Apart from reflecting skeletal muscle, CCR may also be indicative of inflammatory status, which is a well-known risk factor for frailty onset or progression [1]. Inflammation is associated with lower creatinine and higher cystatin C levels [30], and increases in CCR are found to be related to the amelioration of inflammation [43]. These data imply that the noted association between CCR and frailty may be mediated through inflammation. However, in the sensitivity analysis, CCR remained significantly associated with frailty even after adjustment for hs-CRP, which suggests that the association with frailty is independent of inflammatory status.
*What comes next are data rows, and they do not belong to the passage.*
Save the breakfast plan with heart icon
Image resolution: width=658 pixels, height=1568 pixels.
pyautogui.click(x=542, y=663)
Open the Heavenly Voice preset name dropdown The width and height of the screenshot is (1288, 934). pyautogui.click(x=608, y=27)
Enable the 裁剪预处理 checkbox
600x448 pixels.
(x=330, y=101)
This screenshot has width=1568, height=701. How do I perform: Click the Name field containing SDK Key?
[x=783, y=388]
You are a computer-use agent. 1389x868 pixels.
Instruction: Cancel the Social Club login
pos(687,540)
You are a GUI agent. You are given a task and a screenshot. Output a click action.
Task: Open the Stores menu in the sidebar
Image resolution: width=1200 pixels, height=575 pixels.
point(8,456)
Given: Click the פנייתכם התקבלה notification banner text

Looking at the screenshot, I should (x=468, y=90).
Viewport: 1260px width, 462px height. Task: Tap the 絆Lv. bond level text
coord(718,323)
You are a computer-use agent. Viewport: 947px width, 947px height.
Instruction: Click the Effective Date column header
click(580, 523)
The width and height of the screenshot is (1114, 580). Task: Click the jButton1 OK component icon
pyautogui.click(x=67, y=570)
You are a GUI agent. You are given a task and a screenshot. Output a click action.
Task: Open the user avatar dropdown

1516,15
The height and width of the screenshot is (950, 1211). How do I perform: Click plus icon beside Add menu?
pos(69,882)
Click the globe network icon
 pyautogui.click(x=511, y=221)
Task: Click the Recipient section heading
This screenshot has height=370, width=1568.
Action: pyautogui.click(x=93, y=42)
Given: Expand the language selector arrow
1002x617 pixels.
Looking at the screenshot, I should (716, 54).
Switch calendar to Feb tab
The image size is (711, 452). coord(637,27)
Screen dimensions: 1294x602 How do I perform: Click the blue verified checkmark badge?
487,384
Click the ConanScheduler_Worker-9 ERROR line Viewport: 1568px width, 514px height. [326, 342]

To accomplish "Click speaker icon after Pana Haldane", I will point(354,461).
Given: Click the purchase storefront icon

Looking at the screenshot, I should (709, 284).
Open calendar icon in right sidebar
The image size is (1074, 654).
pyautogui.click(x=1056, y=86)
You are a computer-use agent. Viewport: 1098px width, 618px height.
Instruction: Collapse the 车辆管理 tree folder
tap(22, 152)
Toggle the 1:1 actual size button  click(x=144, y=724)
The strengths of this study included the prospective study design and population-based setting. Besides, GEE models were used to investigate the longitudinal associations, which enabled us to obtain robust estimates taking into account the within-participant association across repeated measurements. The sensitivity analyses further confirmed the robustness of our findings. However, some limitations must be acknowledged. First, this study focused mainly on older adults in China, and the generalizability to young persons and other populations may be limited. Second, selection bias may be introduced, as participants with missing creatinine and cystatin C values and those without complete data on frailty were excluded. Frailty may be common in people with severely impaired kidney function. However, given that serum cystatin C doesn’t increase in individuals with severe renal impairment as serum creatinine does [44], we eliminated participants with eGFR < 30 mL/ (min×1.73 m2) from this study, which may also have introduced bias. Third, residual confounding from unmeasured and unreported variables cannot be ruled out, despite that we have adjusted for multiple covariates in the multivariate analysis. For example, dietary intake and nutritional status were not assessed in CHARLS, whereas they can affect the level of creatinine [45], which may potentially bias our results. Finally, CCR was measured only once during the study period, and the effect of changes in CCR over time on frailty remains uncertain and requires further study.

Conclusions

Higher CCR was significantly associated with lower frailty in older adults. As creatinine and cystatin C are routinely available in clinical practice, CCR may be used as a promising cost-effective marker to identify individuals at risk of frailty for prompting the implementation of early interventions to postpone the frailty progression. More studies are warranted to verify our results and to evaluate its generalized application.